__THE TASK__: Since only the written part is wanted, repeat the records exactly and omit the pictures.

__DATASET__:
○ ○ ○

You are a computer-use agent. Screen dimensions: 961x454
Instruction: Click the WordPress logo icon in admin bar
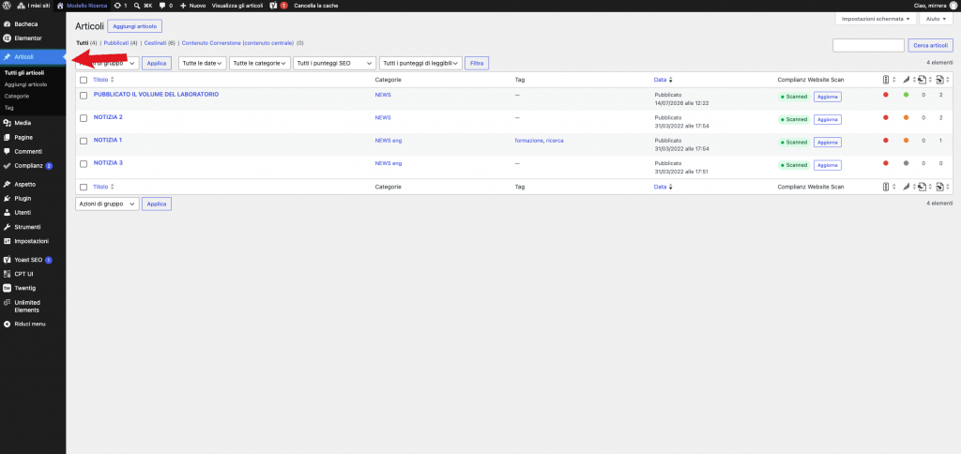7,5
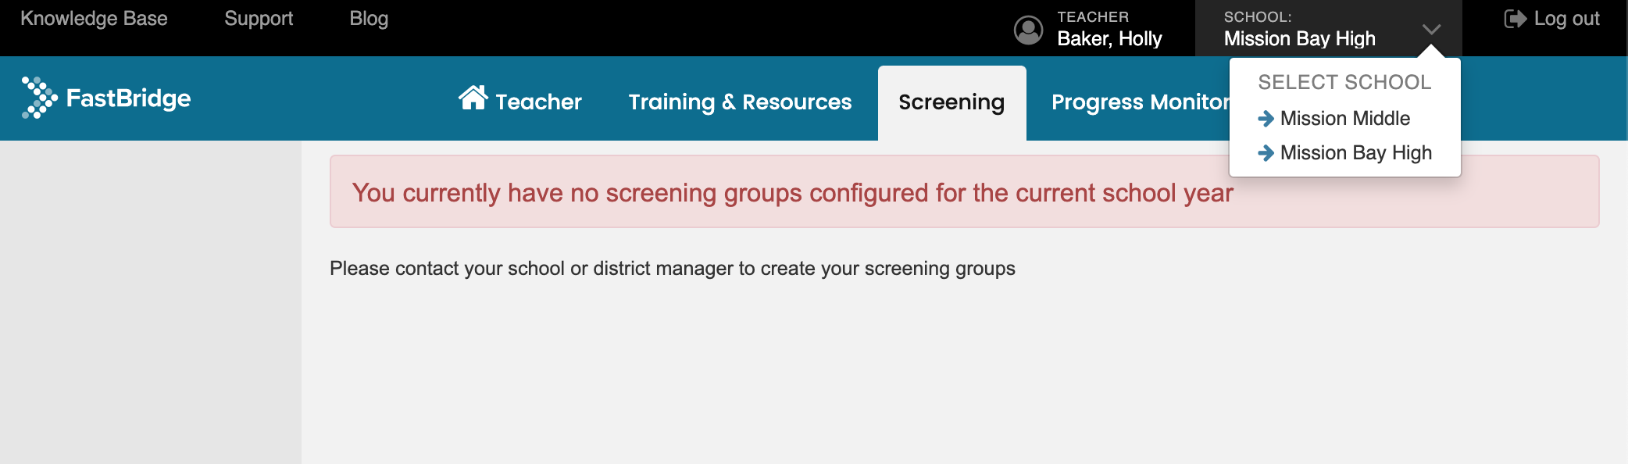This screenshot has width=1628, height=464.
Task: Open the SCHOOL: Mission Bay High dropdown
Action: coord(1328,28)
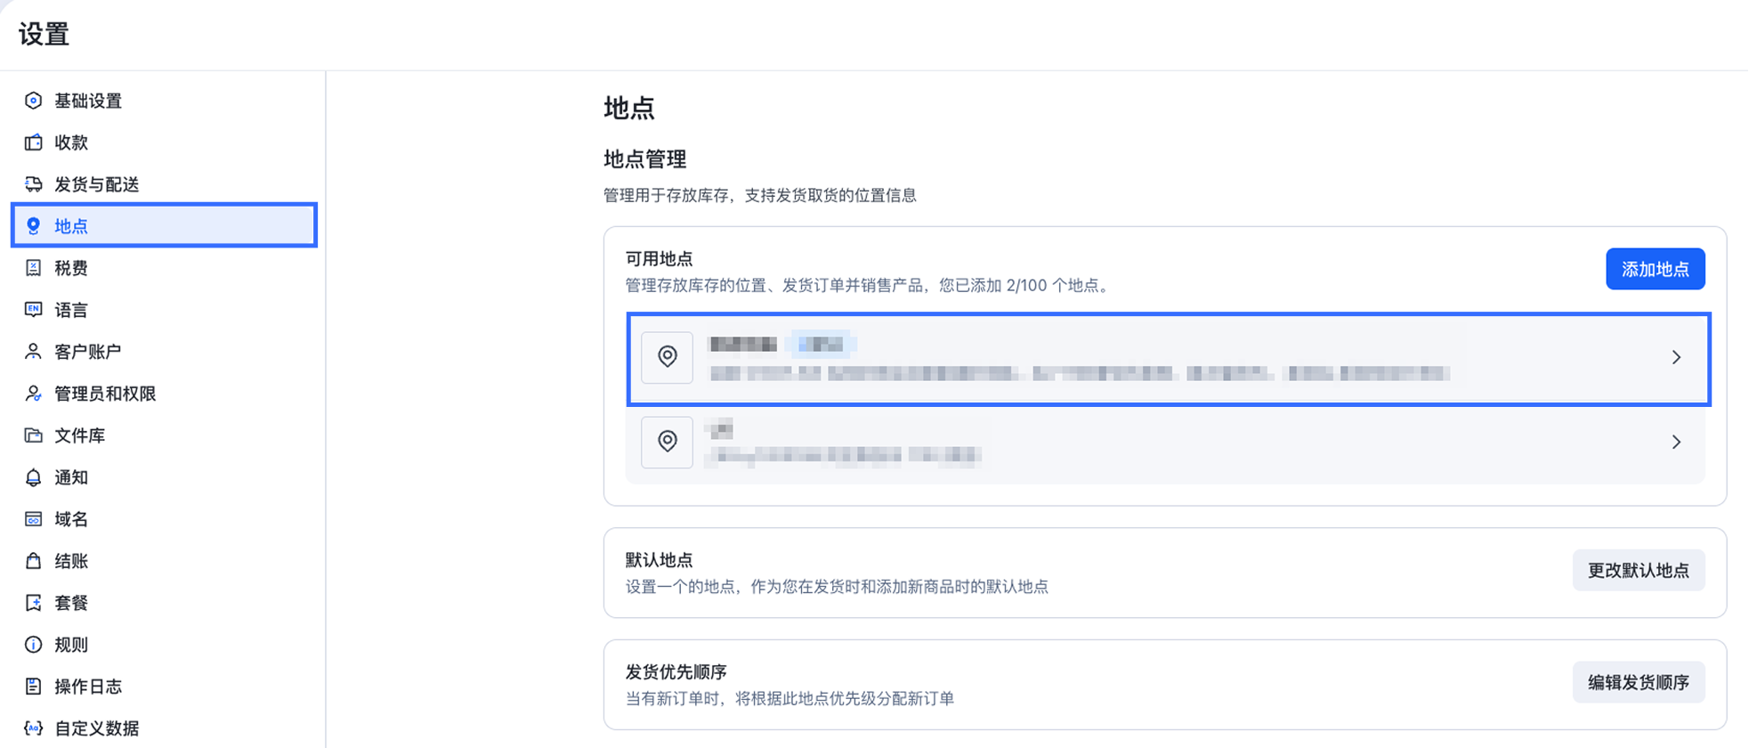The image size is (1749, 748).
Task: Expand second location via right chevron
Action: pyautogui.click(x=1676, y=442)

○ ○ ○

__EXERCISE RESULT__:
You are a computer-use agent. Screen dimensions: 961x454
Instruction: Click the WordPress logo icon in admin bar
7,5
This screenshot has width=1628, height=464.
Task: Open the SCHOOL: Mission Bay High dropdown
Action: coord(1328,28)
The image size is (1749, 748).
Task: Expand second location via right chevron
Action: pyautogui.click(x=1676, y=442)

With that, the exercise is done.